Playout UI locks up when using database search

I’ve been experimenting with various combinations of search terms. Searches that require more than a couple of seconds cause the UI to hang. Some searches don’t return control for a minute or more and interacting with the UI causes “not responding” to appear on the title bar. If the search takes longer than 60 seconds, Windows reports that the “application appears to be frozen” and offers to kill it.

If audio is being rendered in a player, it continues to do so while the UI is unresponsive. Once the search concludes, the UI is immediately updated to reflect the current playout state.

On one occasion, I left it for 20 minutes and it hadn’t completed the search.

I’ve tried many combinations of search terms and fields, with and without advanced turned on. Most return results within a handful of seconds. Several take a long time. I’ve found one that never seems to complete.

Our lab setup comprises a single playout station (a mac mini running Bootcamp+Win7) and a PostgreSQL DB server (Ubuntu server 16.04). Client and server both have 1Gbps NICs and are connected via 1Gbps ports on a managed switch. There is negligible network traffic. The server is effectively idle while the search is completing.

I’ve stripped the playout system back to its out-of-the-box state. The config directory contains only database.ini and default.mlb.

The DB has about 85,000 items. I repeated the experiments after vacuuming and subsequently reindexing the database. These maintenance tasks didn’t change the outcome.

This is something of a show-stopper and I welcome any advice.

The problem is that the SQL query takes such a long time, especially with short search terms that return a lot of results. PostgreSQL is not Google…

You can force a minimum number of characters in the search term by adding these two lines to GUI.ini:

[DatabaseSearch]
MinChars=3 

Upcoming version 6.1 will also have the option to limit search results to a particular number set in the config (using an SQL LIMIT clause).

I’m finding in the database window, even clicking on a folder, say 1500 items, it’s slow. Takes 2-4 secs to fill out, even see the progress bar moving across but on v5 it was snappy. The DB access (local) just seems slower.

Torben, there are really two problems.

The main issue is that the UI locks up and can produce a scary-looking dialog box that has an option to kill the application. A lesser but still problematic issue is the long search times.

As you know, I have 200 volunteer broadcasters who we can coach on appropriate use of search. However coaching will not completely mitigate the problem.

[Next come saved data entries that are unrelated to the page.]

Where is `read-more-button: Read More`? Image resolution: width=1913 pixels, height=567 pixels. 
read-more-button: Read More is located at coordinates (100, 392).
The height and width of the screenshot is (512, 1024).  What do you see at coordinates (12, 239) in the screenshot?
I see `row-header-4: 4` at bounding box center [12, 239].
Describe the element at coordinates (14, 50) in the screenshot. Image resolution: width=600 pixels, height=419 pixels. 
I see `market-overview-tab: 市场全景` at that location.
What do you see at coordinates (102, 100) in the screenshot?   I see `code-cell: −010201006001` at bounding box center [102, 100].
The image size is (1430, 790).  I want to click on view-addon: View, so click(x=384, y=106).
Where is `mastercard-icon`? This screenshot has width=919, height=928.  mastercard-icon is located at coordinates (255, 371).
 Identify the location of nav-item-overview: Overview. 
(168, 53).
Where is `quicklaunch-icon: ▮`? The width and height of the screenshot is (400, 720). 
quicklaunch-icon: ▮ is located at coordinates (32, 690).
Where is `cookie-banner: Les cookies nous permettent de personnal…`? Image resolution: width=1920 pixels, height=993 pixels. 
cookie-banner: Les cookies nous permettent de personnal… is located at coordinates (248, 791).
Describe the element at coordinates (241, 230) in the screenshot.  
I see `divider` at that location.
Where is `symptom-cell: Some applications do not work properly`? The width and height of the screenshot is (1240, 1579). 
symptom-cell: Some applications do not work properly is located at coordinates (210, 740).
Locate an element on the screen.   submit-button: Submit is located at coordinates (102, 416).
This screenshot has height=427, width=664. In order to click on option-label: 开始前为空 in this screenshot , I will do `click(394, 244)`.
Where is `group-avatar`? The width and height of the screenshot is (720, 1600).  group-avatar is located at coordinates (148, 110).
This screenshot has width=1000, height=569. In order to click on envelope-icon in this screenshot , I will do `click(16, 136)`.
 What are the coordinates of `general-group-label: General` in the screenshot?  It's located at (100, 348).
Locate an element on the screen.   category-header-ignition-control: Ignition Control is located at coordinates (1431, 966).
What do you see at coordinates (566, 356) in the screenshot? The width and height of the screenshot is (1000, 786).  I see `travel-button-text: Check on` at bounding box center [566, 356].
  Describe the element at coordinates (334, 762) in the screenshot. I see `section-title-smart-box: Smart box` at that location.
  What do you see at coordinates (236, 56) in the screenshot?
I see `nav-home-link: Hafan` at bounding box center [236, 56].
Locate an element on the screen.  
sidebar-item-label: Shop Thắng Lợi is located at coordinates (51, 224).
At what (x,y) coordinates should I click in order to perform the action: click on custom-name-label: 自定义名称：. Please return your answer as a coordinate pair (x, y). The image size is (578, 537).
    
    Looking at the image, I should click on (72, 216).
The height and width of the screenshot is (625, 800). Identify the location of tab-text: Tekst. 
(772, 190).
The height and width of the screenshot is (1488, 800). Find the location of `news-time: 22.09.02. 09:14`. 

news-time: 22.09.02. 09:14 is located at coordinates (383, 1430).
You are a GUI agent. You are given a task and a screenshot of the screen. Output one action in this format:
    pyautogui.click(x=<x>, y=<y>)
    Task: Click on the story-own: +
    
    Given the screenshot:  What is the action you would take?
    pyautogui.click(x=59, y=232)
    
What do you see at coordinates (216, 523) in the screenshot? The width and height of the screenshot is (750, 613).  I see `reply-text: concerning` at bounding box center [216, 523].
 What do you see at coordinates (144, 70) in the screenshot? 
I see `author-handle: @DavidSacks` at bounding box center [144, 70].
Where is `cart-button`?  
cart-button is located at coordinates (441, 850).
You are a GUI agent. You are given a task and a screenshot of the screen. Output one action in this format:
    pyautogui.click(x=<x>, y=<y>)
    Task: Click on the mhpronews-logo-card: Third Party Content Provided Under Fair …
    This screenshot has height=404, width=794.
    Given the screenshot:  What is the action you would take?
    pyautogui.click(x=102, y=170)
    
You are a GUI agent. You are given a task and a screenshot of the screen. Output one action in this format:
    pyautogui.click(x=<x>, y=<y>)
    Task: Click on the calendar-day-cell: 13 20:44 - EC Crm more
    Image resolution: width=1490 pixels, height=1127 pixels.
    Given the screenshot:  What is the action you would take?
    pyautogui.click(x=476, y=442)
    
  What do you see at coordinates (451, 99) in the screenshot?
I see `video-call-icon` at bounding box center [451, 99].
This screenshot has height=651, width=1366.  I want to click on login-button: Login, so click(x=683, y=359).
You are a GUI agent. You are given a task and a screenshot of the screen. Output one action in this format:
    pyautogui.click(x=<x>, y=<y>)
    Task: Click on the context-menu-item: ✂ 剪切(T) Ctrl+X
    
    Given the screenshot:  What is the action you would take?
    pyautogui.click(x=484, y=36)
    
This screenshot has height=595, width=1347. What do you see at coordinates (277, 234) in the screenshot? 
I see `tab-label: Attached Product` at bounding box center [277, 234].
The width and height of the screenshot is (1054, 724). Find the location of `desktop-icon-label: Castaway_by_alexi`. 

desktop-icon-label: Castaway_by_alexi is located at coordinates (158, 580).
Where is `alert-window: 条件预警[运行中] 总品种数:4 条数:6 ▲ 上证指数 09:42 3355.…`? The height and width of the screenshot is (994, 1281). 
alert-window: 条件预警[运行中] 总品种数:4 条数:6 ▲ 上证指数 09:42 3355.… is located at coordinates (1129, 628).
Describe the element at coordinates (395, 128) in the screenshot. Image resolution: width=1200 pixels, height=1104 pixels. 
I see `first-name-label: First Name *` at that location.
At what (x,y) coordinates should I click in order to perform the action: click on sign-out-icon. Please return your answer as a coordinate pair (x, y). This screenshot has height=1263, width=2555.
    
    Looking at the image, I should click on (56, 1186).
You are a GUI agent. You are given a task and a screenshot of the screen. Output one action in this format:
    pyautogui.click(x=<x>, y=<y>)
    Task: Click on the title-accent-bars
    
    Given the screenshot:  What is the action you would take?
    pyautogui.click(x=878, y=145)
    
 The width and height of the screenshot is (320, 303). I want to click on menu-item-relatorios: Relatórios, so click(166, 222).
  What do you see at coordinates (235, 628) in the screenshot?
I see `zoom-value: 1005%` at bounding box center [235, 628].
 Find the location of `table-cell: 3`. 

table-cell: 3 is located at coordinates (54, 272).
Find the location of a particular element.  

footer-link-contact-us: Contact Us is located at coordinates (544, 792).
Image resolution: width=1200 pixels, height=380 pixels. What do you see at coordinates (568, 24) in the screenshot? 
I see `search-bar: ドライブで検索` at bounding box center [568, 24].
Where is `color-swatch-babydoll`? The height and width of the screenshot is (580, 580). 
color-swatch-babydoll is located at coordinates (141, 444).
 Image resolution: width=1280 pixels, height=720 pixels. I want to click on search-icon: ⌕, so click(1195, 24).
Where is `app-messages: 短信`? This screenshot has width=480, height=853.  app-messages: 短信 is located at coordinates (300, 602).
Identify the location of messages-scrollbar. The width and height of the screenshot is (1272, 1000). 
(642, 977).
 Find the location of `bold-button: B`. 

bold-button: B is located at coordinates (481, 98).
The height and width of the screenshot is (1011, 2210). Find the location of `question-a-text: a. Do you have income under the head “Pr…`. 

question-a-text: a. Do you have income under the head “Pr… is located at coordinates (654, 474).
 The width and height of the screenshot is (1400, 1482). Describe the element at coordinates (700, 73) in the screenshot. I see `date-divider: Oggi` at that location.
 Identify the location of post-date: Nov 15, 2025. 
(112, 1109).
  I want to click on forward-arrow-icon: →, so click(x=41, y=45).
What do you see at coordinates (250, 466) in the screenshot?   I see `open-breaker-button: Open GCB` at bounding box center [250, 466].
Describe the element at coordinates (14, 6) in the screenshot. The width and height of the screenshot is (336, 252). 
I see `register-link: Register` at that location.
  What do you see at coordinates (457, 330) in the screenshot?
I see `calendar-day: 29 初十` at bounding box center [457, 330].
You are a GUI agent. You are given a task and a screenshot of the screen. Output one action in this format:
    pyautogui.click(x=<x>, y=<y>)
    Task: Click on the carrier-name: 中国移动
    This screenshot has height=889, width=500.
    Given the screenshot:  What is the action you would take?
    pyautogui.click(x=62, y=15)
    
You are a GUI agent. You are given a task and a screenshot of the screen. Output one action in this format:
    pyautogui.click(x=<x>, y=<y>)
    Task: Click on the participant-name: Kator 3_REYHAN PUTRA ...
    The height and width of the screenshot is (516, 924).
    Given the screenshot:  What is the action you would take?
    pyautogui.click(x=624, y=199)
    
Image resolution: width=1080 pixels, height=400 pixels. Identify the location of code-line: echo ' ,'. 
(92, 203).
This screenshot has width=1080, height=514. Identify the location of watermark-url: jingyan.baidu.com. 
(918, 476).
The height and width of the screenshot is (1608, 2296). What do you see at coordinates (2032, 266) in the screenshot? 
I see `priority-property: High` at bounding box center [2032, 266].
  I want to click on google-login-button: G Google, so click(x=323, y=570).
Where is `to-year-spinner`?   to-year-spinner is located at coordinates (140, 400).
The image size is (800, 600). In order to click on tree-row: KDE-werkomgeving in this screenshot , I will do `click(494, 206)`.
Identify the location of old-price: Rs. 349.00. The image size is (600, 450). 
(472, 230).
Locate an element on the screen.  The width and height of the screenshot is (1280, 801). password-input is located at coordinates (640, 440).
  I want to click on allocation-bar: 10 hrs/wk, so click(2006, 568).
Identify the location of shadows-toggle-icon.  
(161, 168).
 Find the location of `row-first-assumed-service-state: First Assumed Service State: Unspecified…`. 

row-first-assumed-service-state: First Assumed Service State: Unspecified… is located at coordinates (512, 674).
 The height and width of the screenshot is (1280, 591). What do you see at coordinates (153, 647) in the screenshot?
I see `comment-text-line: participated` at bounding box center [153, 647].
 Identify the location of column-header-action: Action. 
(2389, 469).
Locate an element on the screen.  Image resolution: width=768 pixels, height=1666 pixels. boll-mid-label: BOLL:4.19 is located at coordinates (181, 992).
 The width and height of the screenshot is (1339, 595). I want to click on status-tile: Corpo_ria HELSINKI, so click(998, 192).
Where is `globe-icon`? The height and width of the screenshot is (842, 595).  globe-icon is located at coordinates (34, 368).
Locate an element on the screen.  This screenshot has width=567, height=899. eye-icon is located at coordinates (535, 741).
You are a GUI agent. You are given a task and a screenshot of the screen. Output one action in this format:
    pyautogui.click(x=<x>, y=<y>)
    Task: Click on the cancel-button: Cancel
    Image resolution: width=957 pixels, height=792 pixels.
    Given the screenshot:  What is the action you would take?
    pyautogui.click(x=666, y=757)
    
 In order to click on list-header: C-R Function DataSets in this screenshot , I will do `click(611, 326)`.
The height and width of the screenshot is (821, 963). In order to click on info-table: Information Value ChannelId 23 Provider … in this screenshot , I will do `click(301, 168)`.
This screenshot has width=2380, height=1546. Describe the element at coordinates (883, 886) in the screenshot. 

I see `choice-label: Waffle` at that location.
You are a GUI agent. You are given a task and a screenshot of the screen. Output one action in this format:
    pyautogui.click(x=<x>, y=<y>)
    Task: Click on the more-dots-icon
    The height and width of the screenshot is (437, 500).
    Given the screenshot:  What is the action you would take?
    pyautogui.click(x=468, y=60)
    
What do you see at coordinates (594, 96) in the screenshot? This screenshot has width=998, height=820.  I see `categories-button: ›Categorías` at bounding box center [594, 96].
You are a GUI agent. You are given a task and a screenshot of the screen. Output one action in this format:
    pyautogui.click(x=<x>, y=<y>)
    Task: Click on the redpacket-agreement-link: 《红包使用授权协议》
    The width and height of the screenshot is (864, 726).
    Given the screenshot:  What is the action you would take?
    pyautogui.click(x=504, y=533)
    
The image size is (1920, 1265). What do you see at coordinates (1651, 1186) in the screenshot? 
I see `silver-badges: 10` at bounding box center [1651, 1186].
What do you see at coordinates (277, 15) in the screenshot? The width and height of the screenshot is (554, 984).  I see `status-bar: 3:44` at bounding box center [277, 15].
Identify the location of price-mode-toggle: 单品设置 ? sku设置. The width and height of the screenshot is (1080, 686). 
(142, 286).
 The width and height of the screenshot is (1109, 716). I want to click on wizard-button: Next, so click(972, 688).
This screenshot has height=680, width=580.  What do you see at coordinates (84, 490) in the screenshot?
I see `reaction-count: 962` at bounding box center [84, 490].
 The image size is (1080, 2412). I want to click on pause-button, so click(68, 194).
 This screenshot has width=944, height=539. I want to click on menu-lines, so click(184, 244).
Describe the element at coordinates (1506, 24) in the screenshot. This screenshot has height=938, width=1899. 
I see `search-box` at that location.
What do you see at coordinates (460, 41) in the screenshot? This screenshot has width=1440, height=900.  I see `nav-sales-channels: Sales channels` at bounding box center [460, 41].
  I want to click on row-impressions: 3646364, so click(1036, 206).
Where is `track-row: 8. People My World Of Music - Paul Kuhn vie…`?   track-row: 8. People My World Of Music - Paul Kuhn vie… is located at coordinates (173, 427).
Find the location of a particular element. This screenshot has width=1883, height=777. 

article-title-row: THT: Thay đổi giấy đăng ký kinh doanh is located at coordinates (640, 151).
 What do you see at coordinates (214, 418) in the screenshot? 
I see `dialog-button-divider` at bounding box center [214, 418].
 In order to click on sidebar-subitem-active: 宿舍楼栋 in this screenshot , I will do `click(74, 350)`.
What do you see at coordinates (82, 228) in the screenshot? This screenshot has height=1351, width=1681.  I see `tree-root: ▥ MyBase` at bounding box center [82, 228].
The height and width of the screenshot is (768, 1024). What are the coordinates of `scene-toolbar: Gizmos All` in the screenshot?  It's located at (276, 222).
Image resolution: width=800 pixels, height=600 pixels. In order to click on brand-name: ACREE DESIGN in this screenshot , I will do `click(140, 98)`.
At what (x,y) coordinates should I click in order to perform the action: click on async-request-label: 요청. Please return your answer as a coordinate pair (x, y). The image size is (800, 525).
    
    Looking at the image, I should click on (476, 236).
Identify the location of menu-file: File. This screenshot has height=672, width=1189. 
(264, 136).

Unfortunately (for us), a search that never returns is the single term “australian”. As our broadcasters are required to play at least 35% local content, this term will be used a lot.

Where does that term appear actually? In the Attributes?

Today, the term mostly (95%) appears in the genre attribute. This is a legacy from our old system.

I’m experimenting with a tri-valued (local/australian/overseas) custom attribute that I’m hopeful will allow us to use genre for its intended purpose. The other 5%are using this attribute.

I’ve been playing with SQL queries on the command line. I’ve written a query that simulates the way I’ve configured the search parameters on the mAirList UI context menu. It returns the “australian” result set (~20,000 rows) in less than 5 seconds.

Cameron

Which query did you use for your tests?

The problem is that the data is distributed among multiple tables. For example, attributes and cue markers are in separate tables.

mAirList does not do an SQL join (that would produce an exponential number of rows), but does the join in memory instead, so only a single query per table is used.

The other problem is that we are doing full text search here (LIKE ‘%term%’), and no SQL indices can be used then. Perhaps we should make a switch to turn on/off full text search? This should speed things up. Only values that match the exact term, or at least start with the search term, would be returned that. (LIKE ‘term%’ should be able to leverage indices.)

I just uploaded snapshot 3638 of mAirList 6.0 which adds a new “Full-text search” option to the right-click menu of the search field. Disabling this will only return results where the search text appears at the beginning of the artist/title/etc. field, so much fewer results in general.

Those who use PostgreSQL 9.1 or later can also try to run the following SQL commands on their database:

CREATE EXTENSION pg_trgm;
CREATE INDEX trgm_idx_items_artist ON items USING gin (artist gin_trgm_ops);
CREATE INDEX trgm_idx_items_title ON items USING gin (title gin_trgm_ops);
CREATE INDEX trgm_idx_items_comment ON items USING gin (comment gin_trgm_ops);
CREATE INDEX trgm_idx_items_externalid ON items USING gin (externalid gin_trgm_ops);
CREATE INDEX trgm_idx_item_attributes_value ON item_attributes USING gin (value gin_trgm_ops);

This will build Trigram indexes for the fields used in the search, see here: https://www.postgresql.org/docs/9.6/static/pgtrgm.html

My test database isn’t too huge, but using the PostgreSQL EXPLAIN ANALYZE command, I could see speed improvements up to factor 50. Search string must be at least 3 characters long though.